With the 12th anniversary of the terrorist acts committed on Sept. 11, 2001 quickly approaching, we're once again forced to realize the magnitude of the devastation that occurred. According to the National Institute for Occupational Safety and Health, 1,140 first responders and people living or working around the World Trade Center at the time of the attacks have been diagnosed with some type of cancer.

“There are more cases out there, because we just know of the people in our government-funded medical programs, not those who have been treated by their private doctors,” Dr. Jim Melius, 9/11 Health Watch board member and chairman of the steering committee for the WTC Responder Medical Program, told the NY Daily News. “Because of the carcinogens in the air at Ground Zero, people who were exposed are vulnerable. And with cancer, there is a delay.”

To many healthcare professionals, this eye-opening statistic doesn't come as much of a shock. A recent study conducted by Mount Sinai Medical Center showed that Ground Zero responders were 15 percent more likely to develop cancer compared to people who were not exposed to cancer-causing chemicals and substances left by the 9/11 attacks.

“It was always in the back of everyone’s mind we were in jeopardy given the contamination down there, but the entire world was calling on you, it felt so good to serve, there was no wanting to escape,” said Marty Cervellione, an engineer with the New York City Design and Construction Department who was diagnosed with gastroesophageal cancer, to the NY Daily News.
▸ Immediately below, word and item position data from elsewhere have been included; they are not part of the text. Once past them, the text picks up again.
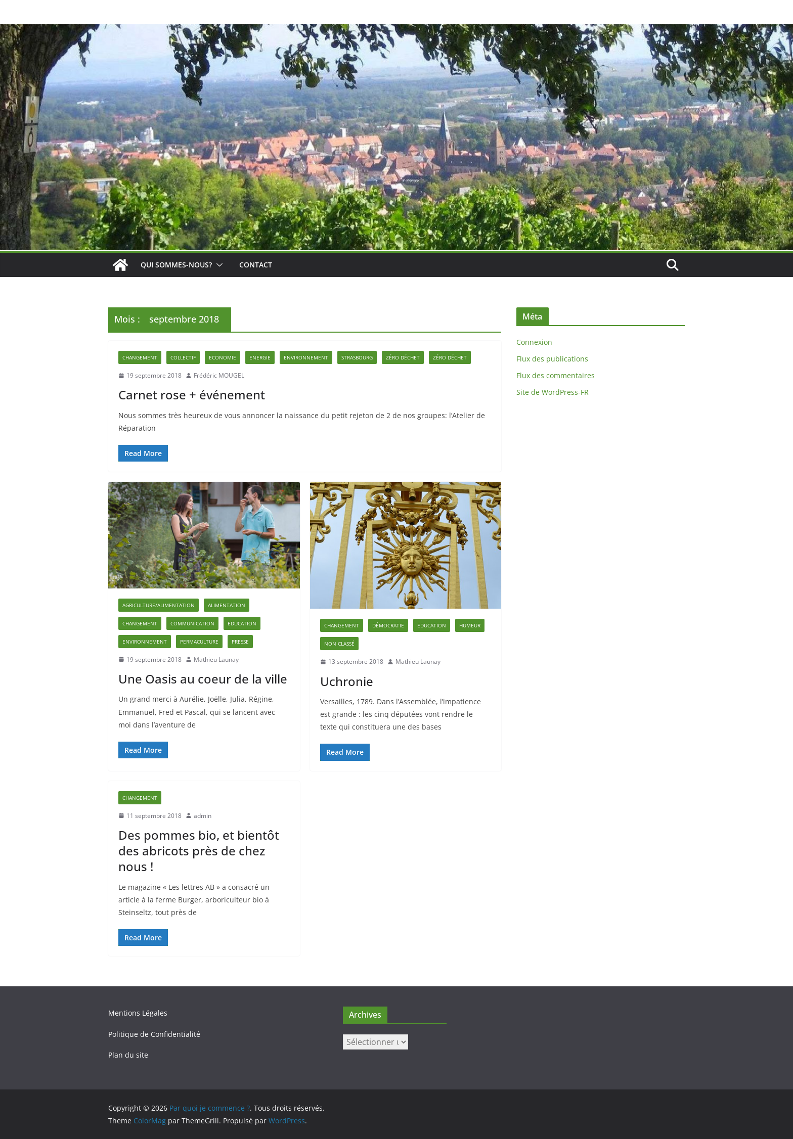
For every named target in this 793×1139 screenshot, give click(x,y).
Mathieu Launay (216, 659)
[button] (217, 265)
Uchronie (346, 681)
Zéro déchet (403, 357)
A similar study focusing solely on firefighters showed that those stationed at Ground Zero following the attacks were 19 percent more likely to develop cancer compared to firefighters who were not exposed to the hazardous debris.
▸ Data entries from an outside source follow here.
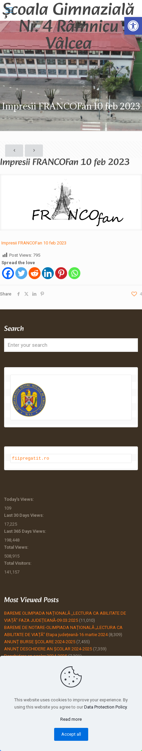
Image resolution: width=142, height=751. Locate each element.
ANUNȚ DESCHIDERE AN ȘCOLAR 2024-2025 (48, 648)
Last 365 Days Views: (25, 530)
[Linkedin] (48, 273)
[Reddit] (35, 273)
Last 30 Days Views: (24, 514)
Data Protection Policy (105, 707)
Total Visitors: (18, 562)
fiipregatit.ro (30, 458)
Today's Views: (19, 498)
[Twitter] (21, 273)
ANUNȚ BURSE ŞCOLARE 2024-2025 (39, 641)
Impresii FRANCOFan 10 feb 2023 (33, 242)
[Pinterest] (61, 273)
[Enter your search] (71, 345)
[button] (133, 26)
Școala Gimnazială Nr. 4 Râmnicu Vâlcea (68, 10)
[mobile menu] (9, 10)
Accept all (71, 734)
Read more (71, 719)
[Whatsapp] (74, 273)
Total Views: (16, 546)
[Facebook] (8, 273)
Some researchers believe that the distinctiveness of the dust and contaminants left by the attacks could be to blame for the broad range of cancer diagnoses after 2001. Compounds related to cancer development, such as asbestos, were said to have lingered in the air at Ground Zero for months.

"Those particulates are not just dust, they are dust coated with the same chemicals that were in the air in terms of the gases, sometimes, actually, getting deeper into the lung or better penetrating into the blood circulation because they're carried on a particle," Dr. David Prezant, a pulmonologist with the New York City Fire Department, told CNN.